Stored data
________

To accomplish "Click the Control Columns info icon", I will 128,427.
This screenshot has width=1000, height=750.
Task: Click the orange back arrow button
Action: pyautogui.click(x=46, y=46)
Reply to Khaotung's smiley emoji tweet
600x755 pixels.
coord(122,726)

________

▸ Assigned task:
Transcribe the entries exactly, and make each line match the original.

▸ Solution to this problem:
To accomplish "Click the Control Columns info icon", I will 128,427.
This screenshot has width=1000, height=750.
Task: Click the orange back arrow button
Action: pyautogui.click(x=46, y=46)
Reply to Khaotung's smiley emoji tweet
600x755 pixels.
coord(122,726)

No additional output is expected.